# TEXT SHOWN
****

I’ve been catching up on the Expanse lately, and just finished season 3. One of the earlier episodes in the season had the most sci-fi scene I’ve watched so far. It wasn’t the magic rocket engines or the arm-band cancer cures that impressed me. It was the retrieval of the Nauvoo.
The Nauvoo is an enormous ship debuted back in season 1. Intended as a generation ship, it’s incomplete when the intrepid heroes try to use it to batter an asteroid out of the way. The Nauvoo misses the asteroid, and ends up in a difficult to reach orbit without power or propellant.
So Drummer goes off to retrieve it. There’s a lot of in-space rendezvous in the Expanse, but this one really brings home how advanced their spaceflight hardware and software really is. To retrieve the Nauvoo, they use a hundred or so autonomous engines that fly out to it, clamp on, and then redirect the orbit.
Every part of this is impressive compared to what we can do now. Let’s break it down:
- Coordination: There are dozens, maybe a hundred spacecraft all working autonomously and in concert to move the Nauvoo. We don’t know how to do this now (though it is one of NASA’s research focuses). Coordination is a hard problem because you have to let all the spacecraft communicate with each other, tell each other where they are, and decide which spacecraft is going to do what. Swarm robotics is hard. Imagine how hard normal robots are, and multiply that difficulty by the number of robots in the swarm to get a sense for how impressive it is.
- Localization: Each of these autonomous rocket engines navigates to the proper place on the Nauvoo before clamping on. Navigating with respect to a large craft is difficult because most human crafts are pretty featureless. If you just look at the side of a battleship, it’s really hard to get a sense for where on the battleship you are. You have to do a combination of computer vision and odometry to figure it out. In this case the robots might be able to localize against each other to figure out where they are next to the Nauvoo, but that’s also something we haven’t quite figured out how to do yet.
- Attachment: In space operations, you’ll sometimes hear the term RPOD for rendezvous, proximity operations, and docking. RPOD activities are very difficult, because you want to make sure the spacecraft don’t collide instead of docking. Part of this is the localization problem above, but part of it is also just how do you attach to the spacecraft? When the two spacecraft are designed to dock, this is kind of easy. We do it all the time when a new craft docks with the ISS. When the craft you’re docking with wasn’t designed for that, it’s much harder. We’ve only successfully done this once, when a Northrup Grumman craft docked with a satellite earlier this year.
- Control: Finally, once the swarm of robots is attached to the Nauvoo in all the right places, they fire up their engines to reorient the thing. The control problem here is staggering. The Nauvoo is enormous. It’s probably filled with some leftover propellant, some water, and a lot of gases. That means it’s going to slosh as it moves, so the dynamics of the Nauvoo will change over time. Each robot needs to fire its engines at precisely the right time, for precisely the right duration, in order to get the Nauvoo going where it needs to go. They need to coordinate that firing, while also learning in real time how the Nauvoo actually responds to the thrust.
The reason I find all of this so impressive in the show is that we can almost do all of it. We’re actively getting closer to being able to do this, but every part of it is still outside our grasp.
When I see the med-tech that they have, my brain just fills it in as magic and moves on. I don’t know enough about biology or medicine to know how likely it is that we can cure cancer or hypoxic brain injuries using some arm-cuff. It’s cool, but it’s not inspiring since it feels like I can’t have it.
The space robotics in the Expanse is both cool and inspiring. We can get there, and it’s going to be amazing.

****

# DATASET ENTRIES
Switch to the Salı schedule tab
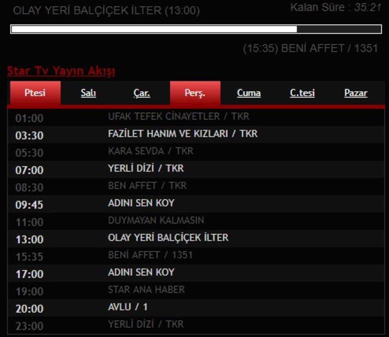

****

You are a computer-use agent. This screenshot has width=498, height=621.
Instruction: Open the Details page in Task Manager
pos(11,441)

****

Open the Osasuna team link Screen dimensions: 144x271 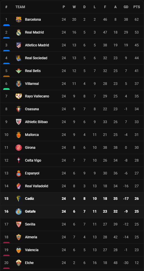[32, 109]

****

# ABOUT THIS EXERCISE
Rewrite the paragraph in the essay about the Expanse that begins "Attachment: In space operations" as a short bulleted list that keeps its main facts.

# TASK ANSWER
- RPOD stands for rendezvous, proximity operations, and docking. These activities are very difficult because the spacecraft must dock without colliding.
- Part of the difficulty is localization. Part is the question of how to attach to the other spacecraft.
- Docking is fairly easy when both craft are designed for it, as happens regularly when a new craft docks with the ISS.
- Docking with a craft not designed for it is much harder. It has been done successfully only once, when a Northrup Grumman craft docked with a satellite earlier this year.